Write out the records below once more, exactly and completely.

(Collection entries)
——

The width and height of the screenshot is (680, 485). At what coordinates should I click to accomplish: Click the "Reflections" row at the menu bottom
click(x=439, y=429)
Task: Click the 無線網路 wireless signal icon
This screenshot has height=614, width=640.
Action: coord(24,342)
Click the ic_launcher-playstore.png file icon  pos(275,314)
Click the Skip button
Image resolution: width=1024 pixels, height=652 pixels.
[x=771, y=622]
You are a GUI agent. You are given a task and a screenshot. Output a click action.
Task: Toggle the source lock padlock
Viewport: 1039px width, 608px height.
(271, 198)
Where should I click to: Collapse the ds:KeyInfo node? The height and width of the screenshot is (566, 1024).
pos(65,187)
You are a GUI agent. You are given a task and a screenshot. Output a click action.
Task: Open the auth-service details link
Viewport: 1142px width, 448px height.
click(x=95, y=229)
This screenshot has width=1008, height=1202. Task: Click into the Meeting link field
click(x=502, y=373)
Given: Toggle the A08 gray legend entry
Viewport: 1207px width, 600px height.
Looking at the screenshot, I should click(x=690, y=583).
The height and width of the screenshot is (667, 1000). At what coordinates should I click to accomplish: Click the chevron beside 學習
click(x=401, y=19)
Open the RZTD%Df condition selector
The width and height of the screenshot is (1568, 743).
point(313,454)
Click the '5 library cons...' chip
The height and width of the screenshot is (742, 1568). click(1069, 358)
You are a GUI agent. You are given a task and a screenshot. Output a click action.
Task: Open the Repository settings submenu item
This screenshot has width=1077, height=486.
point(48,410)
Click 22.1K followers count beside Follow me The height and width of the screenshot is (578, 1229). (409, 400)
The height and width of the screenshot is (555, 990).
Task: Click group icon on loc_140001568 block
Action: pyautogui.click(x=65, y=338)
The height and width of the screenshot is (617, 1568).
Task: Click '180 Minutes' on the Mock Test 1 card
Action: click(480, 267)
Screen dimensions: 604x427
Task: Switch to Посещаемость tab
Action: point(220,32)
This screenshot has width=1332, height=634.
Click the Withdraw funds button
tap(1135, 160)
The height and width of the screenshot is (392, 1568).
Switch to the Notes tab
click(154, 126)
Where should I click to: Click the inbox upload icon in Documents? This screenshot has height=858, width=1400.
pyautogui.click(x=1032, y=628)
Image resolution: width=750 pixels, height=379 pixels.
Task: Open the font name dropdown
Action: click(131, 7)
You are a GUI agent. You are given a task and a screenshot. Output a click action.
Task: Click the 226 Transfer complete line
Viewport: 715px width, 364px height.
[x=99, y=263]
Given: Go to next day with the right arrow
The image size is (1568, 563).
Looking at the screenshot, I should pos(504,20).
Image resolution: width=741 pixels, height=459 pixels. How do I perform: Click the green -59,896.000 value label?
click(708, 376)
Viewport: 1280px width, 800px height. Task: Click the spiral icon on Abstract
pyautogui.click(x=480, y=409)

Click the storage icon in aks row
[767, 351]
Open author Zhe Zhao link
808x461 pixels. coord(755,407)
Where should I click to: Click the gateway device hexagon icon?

——

Result below:
The width and height of the screenshot is (680, 485). At what coordinates should I click to accomplish: Click the "Reflections" row at the menu bottom
click(x=439, y=429)
Task: Click the 無線網路 wireless signal icon
This screenshot has height=614, width=640.
Action: coord(24,342)
Click the ic_launcher-playstore.png file icon  pos(275,314)
Click the Skip button
Image resolution: width=1024 pixels, height=652 pixels.
[x=771, y=622]
You are a GUI agent. You are given a task and a screenshot. Output a click action.
Task: Toggle the source lock padlock
Viewport: 1039px width, 608px height.
(271, 198)
Where should I click to: Collapse the ds:KeyInfo node? The height and width of the screenshot is (566, 1024).
pos(65,187)
You are a GUI agent. You are given a task and a screenshot. Output a click action.
Task: Open the auth-service details link
Viewport: 1142px width, 448px height.
click(x=95, y=229)
This screenshot has width=1008, height=1202. Task: Click into the Meeting link field
click(x=502, y=373)
Given: Toggle the A08 gray legend entry
Viewport: 1207px width, 600px height.
Looking at the screenshot, I should click(x=690, y=583).
The height and width of the screenshot is (667, 1000). At what coordinates should I click to accomplish: Click the chevron beside 學習
click(x=401, y=19)
Open the RZTD%Df condition selector
The width and height of the screenshot is (1568, 743).
point(313,454)
Click the '5 library cons...' chip
The height and width of the screenshot is (742, 1568). click(1069, 358)
You are a GUI agent. You are given a task and a screenshot. Output a click action.
Task: Open the Repository settings submenu item
This screenshot has width=1077, height=486.
point(48,410)
Click 22.1K followers count beside Follow me The height and width of the screenshot is (578, 1229). (409, 400)
The height and width of the screenshot is (555, 990).
Task: Click group icon on loc_140001568 block
Action: pyautogui.click(x=65, y=338)
The height and width of the screenshot is (617, 1568).
Task: Click '180 Minutes' on the Mock Test 1 card
Action: click(480, 267)
Screen dimensions: 604x427
Task: Switch to Посещаемость tab
Action: point(220,32)
This screenshot has width=1332, height=634.
Click the Withdraw funds button
tap(1135, 160)
The height and width of the screenshot is (392, 1568).
Switch to the Notes tab
click(154, 126)
Where should I click to: Click the inbox upload icon in Documents? This screenshot has height=858, width=1400.
pyautogui.click(x=1032, y=628)
Image resolution: width=750 pixels, height=379 pixels.
Task: Open the font name dropdown
Action: click(131, 7)
You are a GUI agent. You are given a task and a screenshot. Output a click action.
Task: Click the 226 Transfer complete line
Viewport: 715px width, 364px height.
[x=99, y=263]
Given: Go to next day with the right arrow
The image size is (1568, 563).
Looking at the screenshot, I should pos(504,20).
Image resolution: width=741 pixels, height=459 pixels. How do I perform: Click the green -59,896.000 value label?
click(708, 376)
Viewport: 1280px width, 800px height. Task: Click the spiral icon on Abstract
pyautogui.click(x=480, y=409)

Click the storage icon in aks row
[767, 351]
Open author Zhe Zhao link
808x461 pixels. coord(755,407)
Where should I click to: Click the gateway device hexagon icon?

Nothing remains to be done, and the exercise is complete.